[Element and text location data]
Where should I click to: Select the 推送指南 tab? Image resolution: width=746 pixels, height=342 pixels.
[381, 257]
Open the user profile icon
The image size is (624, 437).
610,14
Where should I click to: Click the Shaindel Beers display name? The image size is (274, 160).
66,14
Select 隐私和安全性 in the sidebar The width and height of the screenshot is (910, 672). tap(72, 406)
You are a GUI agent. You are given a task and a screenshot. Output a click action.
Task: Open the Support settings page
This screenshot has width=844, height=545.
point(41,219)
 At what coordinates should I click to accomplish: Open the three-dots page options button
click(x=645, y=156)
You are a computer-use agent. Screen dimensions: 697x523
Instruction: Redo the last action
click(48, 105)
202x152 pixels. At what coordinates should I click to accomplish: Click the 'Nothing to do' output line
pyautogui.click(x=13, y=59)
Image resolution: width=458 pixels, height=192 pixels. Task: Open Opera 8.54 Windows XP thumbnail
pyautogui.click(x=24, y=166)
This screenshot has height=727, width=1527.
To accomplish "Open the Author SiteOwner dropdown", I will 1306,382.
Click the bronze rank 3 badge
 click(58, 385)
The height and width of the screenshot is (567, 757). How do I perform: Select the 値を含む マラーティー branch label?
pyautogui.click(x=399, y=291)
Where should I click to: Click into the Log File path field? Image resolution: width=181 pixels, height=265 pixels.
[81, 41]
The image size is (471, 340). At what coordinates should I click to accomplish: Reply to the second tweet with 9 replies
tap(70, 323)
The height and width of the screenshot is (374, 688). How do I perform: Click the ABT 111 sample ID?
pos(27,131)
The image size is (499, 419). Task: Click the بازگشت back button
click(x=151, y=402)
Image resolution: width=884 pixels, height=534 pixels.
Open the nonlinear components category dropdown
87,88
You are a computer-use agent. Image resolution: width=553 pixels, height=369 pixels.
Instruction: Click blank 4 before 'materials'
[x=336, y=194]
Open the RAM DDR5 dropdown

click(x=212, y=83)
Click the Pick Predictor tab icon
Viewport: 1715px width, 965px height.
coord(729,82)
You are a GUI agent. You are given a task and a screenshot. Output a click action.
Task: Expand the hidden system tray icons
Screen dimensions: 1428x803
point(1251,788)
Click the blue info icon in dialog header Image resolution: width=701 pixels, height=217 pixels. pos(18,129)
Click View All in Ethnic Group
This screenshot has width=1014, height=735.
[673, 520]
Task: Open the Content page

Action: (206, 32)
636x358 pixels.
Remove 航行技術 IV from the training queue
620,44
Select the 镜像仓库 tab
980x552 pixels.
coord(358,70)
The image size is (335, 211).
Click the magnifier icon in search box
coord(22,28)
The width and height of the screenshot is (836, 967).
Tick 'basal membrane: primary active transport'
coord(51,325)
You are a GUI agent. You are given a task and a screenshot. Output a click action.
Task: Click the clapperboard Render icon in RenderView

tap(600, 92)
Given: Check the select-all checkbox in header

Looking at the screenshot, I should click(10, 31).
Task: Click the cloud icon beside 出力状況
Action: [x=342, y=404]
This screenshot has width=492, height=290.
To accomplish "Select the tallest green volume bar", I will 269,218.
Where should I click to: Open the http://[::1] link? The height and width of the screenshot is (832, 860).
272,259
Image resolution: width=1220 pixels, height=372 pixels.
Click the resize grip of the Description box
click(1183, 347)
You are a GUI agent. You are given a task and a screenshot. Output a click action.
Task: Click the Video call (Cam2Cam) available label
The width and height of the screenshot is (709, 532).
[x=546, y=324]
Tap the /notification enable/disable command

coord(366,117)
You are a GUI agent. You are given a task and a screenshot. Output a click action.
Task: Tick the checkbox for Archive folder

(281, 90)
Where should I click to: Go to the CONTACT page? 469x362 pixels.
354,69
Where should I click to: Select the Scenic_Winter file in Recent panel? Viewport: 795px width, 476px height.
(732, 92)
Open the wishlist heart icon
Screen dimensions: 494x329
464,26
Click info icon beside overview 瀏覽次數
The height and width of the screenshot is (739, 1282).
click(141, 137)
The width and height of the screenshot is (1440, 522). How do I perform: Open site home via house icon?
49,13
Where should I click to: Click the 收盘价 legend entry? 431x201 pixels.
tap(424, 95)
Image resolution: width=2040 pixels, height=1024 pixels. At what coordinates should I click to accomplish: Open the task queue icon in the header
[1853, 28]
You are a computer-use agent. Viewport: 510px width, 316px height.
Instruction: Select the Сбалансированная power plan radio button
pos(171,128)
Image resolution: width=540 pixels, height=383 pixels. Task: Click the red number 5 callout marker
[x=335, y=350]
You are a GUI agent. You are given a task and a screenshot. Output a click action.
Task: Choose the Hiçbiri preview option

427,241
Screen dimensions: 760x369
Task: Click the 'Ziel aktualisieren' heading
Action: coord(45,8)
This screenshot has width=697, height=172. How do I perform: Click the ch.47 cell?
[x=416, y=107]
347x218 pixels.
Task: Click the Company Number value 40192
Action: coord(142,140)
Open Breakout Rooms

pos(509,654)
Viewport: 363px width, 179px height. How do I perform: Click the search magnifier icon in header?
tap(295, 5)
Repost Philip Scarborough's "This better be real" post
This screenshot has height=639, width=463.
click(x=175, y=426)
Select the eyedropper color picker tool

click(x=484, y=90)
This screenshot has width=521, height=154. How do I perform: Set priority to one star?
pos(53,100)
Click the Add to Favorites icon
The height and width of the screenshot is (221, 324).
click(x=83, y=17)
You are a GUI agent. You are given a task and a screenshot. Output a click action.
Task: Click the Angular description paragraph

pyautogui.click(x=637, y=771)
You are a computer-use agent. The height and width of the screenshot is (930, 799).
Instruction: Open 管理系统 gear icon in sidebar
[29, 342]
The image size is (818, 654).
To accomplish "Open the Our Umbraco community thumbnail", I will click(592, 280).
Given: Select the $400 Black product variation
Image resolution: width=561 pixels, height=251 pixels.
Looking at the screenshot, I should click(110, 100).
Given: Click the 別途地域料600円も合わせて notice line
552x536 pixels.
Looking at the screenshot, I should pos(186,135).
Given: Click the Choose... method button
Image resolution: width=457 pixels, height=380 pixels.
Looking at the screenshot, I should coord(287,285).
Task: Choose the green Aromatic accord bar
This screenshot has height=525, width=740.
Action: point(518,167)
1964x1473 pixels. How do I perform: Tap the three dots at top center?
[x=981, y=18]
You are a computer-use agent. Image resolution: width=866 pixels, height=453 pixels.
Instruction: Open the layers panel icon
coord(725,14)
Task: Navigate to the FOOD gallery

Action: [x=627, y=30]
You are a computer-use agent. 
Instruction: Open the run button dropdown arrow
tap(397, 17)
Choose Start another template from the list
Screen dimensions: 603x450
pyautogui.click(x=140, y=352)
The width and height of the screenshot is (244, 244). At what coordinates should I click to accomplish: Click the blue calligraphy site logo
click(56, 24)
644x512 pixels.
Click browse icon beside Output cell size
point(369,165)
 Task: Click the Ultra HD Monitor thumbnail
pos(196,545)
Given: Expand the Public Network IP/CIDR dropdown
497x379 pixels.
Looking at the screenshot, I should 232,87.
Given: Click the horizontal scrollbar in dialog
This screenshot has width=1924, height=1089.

**Problem**
Copy out the lines of the data above word for word, beginning at the line that contains "You are a computer-use agent. Image resolution: width=866" and continuing through the line that contains "point(369,165)", both included.

**Answer in full**
You are a computer-use agent. Image resolution: width=866 pixels, height=453 pixels.
Instruction: Open the layers panel icon
coord(725,14)
Task: Navigate to the FOOD gallery

Action: [x=627, y=30]
You are a computer-use agent. 
Instruction: Open the run button dropdown arrow
tap(397, 17)
Choose Start another template from the list
Screen dimensions: 603x450
pyautogui.click(x=140, y=352)
The width and height of the screenshot is (244, 244). At what coordinates should I click to accomplish: Click the blue calligraphy site logo
click(56, 24)
644x512 pixels.
Click browse icon beside Output cell size
point(369,165)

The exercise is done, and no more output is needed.